--- Record extracts Enclosed Below ---
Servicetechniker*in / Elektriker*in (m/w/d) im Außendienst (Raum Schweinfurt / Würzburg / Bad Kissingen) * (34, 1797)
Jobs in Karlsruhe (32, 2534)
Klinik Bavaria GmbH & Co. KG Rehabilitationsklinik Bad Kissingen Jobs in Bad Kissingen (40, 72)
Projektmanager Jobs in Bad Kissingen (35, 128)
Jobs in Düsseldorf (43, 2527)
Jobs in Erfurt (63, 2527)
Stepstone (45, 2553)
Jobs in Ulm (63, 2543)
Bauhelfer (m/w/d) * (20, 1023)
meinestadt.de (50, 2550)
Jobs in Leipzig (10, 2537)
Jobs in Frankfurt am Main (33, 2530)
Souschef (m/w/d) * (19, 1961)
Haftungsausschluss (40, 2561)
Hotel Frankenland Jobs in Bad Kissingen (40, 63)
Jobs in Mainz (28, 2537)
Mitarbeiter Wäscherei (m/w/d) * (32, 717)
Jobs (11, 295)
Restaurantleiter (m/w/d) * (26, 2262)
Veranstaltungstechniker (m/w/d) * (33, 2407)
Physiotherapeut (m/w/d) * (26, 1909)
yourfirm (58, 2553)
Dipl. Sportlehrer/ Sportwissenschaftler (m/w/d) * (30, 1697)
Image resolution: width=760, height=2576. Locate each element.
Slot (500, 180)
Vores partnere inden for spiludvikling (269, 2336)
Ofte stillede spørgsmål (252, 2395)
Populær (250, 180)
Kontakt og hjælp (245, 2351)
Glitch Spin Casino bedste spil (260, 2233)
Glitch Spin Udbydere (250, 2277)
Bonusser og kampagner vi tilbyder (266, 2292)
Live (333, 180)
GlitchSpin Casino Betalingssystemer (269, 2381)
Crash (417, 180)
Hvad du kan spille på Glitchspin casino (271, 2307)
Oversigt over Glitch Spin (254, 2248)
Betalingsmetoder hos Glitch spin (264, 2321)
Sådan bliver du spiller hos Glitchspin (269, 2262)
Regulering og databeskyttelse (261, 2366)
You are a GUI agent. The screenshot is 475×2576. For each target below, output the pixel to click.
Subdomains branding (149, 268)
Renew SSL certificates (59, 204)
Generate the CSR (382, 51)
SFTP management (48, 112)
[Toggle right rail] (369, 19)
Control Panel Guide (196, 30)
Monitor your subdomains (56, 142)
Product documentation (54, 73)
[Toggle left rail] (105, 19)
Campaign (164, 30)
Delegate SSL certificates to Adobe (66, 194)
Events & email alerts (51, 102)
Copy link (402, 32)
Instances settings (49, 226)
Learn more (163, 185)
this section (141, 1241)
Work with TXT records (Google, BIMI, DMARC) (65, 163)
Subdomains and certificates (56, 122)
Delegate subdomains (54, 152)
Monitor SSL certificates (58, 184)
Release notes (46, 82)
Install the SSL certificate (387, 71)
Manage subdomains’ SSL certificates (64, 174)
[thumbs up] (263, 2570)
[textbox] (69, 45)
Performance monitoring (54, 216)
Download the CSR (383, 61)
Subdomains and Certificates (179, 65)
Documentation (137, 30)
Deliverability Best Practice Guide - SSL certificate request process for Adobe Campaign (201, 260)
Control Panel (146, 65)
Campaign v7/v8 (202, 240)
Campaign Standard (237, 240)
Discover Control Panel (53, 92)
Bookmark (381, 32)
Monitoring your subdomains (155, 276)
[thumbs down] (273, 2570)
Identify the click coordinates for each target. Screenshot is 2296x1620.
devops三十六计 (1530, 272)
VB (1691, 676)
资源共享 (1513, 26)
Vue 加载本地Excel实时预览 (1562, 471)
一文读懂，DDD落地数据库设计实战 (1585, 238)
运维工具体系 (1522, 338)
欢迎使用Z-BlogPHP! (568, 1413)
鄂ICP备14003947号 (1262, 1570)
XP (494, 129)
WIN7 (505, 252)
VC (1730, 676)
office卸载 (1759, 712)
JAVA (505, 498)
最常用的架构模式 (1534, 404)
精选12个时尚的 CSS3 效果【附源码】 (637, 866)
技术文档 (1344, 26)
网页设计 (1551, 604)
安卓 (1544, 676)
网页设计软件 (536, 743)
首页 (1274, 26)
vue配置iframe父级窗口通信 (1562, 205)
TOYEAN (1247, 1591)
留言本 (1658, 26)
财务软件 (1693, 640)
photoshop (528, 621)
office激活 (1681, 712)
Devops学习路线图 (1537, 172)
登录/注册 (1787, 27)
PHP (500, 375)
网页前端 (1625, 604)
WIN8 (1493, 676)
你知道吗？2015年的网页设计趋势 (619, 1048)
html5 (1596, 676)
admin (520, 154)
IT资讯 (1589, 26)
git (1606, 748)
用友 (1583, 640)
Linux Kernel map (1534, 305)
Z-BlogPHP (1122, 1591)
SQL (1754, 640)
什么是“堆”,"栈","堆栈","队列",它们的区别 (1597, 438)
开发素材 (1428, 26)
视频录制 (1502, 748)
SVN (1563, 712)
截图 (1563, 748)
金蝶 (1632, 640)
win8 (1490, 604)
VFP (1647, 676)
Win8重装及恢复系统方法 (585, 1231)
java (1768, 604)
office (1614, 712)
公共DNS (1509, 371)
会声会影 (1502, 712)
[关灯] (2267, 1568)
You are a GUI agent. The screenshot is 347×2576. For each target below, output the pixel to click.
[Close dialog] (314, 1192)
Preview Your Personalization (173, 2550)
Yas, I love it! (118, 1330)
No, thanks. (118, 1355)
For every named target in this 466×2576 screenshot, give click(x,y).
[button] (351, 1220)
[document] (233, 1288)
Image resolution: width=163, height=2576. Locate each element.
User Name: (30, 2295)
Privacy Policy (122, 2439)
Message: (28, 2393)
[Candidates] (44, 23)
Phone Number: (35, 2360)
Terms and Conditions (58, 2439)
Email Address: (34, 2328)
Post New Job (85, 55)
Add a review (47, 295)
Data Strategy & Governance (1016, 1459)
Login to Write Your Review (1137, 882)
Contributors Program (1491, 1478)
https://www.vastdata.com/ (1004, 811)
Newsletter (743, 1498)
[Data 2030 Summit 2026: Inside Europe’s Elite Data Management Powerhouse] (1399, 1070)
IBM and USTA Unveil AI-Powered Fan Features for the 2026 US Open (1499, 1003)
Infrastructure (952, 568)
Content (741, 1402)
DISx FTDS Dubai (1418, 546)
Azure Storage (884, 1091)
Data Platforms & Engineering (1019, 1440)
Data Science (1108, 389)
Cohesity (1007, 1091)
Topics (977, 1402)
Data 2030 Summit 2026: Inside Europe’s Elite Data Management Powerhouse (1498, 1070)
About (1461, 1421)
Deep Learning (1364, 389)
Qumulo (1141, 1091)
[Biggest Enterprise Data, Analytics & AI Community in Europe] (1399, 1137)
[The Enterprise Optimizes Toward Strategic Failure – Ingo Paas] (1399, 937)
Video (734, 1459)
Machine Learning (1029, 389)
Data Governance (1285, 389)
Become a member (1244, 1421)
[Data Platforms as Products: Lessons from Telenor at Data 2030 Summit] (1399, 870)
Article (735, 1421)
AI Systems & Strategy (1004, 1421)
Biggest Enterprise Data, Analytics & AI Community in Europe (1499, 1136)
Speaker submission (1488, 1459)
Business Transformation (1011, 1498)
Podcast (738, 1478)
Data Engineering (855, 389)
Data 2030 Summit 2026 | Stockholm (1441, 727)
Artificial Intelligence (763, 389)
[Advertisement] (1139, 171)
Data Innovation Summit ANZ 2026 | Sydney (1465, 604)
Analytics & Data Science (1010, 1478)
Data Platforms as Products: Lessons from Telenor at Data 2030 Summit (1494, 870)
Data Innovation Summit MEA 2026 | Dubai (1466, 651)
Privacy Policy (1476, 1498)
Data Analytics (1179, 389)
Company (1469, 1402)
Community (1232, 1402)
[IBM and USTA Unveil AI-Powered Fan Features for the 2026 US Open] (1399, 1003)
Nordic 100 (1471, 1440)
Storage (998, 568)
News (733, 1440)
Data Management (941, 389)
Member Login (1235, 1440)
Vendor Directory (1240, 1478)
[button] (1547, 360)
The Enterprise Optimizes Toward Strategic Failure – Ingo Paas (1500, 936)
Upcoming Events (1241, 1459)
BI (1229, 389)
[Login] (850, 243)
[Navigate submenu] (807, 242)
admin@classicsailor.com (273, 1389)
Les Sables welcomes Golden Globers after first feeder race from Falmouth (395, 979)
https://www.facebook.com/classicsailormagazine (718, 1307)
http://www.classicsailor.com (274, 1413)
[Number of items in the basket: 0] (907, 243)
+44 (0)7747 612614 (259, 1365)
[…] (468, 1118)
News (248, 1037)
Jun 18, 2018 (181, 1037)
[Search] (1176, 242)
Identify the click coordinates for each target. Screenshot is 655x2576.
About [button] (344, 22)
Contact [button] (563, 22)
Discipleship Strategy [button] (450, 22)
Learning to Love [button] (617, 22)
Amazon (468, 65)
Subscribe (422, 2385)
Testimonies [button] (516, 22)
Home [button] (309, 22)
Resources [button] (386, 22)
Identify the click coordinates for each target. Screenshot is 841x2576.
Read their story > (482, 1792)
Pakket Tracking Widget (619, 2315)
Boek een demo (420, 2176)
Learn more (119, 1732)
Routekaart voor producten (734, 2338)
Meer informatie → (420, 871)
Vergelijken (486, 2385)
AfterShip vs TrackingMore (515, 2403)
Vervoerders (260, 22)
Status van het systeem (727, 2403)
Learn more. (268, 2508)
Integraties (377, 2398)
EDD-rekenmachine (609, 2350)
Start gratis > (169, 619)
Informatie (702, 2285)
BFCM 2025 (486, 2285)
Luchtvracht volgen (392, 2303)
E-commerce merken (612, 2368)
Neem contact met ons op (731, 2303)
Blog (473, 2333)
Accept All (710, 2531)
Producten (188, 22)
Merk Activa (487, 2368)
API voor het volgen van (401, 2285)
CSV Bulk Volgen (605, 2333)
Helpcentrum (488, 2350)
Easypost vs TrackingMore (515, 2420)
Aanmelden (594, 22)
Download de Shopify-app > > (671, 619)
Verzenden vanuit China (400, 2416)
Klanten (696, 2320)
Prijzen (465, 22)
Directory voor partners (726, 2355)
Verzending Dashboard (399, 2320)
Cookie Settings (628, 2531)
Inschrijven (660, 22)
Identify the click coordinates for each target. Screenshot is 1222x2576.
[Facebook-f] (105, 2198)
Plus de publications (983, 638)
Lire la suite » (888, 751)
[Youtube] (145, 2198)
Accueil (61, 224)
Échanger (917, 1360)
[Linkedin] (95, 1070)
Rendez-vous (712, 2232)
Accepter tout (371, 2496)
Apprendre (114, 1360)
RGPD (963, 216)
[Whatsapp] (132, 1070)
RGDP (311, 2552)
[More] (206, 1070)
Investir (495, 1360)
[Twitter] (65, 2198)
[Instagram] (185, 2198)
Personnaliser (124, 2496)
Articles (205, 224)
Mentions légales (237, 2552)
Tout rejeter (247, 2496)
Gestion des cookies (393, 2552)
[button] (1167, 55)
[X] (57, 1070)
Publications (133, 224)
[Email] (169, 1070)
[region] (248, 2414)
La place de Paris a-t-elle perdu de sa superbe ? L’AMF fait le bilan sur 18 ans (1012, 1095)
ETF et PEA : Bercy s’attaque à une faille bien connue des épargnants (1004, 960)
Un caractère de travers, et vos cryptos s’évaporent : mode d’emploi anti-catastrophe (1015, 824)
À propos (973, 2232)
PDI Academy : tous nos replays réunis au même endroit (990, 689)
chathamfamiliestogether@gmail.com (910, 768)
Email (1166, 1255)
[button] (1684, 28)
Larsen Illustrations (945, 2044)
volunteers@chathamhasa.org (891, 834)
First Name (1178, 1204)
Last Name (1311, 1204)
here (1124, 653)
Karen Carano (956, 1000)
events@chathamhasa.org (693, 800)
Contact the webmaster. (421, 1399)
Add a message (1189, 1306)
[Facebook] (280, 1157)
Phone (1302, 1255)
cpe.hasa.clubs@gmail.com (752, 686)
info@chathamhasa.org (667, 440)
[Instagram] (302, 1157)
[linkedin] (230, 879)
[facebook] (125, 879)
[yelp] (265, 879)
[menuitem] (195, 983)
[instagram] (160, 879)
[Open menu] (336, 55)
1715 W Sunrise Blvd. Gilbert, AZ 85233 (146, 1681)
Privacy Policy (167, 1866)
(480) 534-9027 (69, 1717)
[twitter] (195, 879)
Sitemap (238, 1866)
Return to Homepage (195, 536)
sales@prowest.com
--- End of Enclosed Record extracts ---
> _Work required_
In the data above, start at the line that has "EDD-rekenmachine (609, 2350)", stop after the line that has "[X] (57, 1070)", and print every line in between exactly as it stands.

> _Output for this exercise_
EDD-rekenmachine (609, 2350)
Start gratis > (169, 619)
Informatie (702, 2285)
BFCM 2025 (486, 2285)
Luchtvracht volgen (392, 2303)
E-commerce merken (612, 2368)
Neem contact met ons op (731, 2303)
Blog (473, 2333)
Accept All (710, 2531)
Producten (188, 22)
Merk Activa (487, 2368)
API voor het volgen van (401, 2285)
CSV Bulk Volgen (605, 2333)
Helpcentrum (488, 2350)
Easypost vs TrackingMore (515, 2420)
Aanmelden (594, 22)
Download de Shopify-app > > (671, 619)
Verzenden vanuit China (400, 2416)
Klanten (696, 2320)
Prijzen (465, 22)
Directory voor partners (726, 2355)
Verzending Dashboard (399, 2320)
Cookie Settings (628, 2531)
Inschrijven (660, 22)
Identify the click coordinates for each target. Screenshot is 1222x2576.
[Facebook-f] (105, 2198)
Plus de publications (983, 638)
Lire la suite » (888, 751)
[Youtube] (145, 2198)
Accueil (61, 224)
Échanger (917, 1360)
[Linkedin] (95, 1070)
Rendez-vous (712, 2232)
Accepter tout (371, 2496)
Apprendre (114, 1360)
RGPD (963, 216)
[Whatsapp] (132, 1070)
RGDP (311, 2552)
[More] (206, 1070)
Investir (495, 1360)
[Twitter] (65, 2198)
[Instagram] (185, 2198)
Personnaliser (124, 2496)
Articles (205, 224)
Mentions légales (237, 2552)
Tout rejeter (247, 2496)
Gestion des cookies (393, 2552)
[button] (1167, 55)
[X] (57, 1070)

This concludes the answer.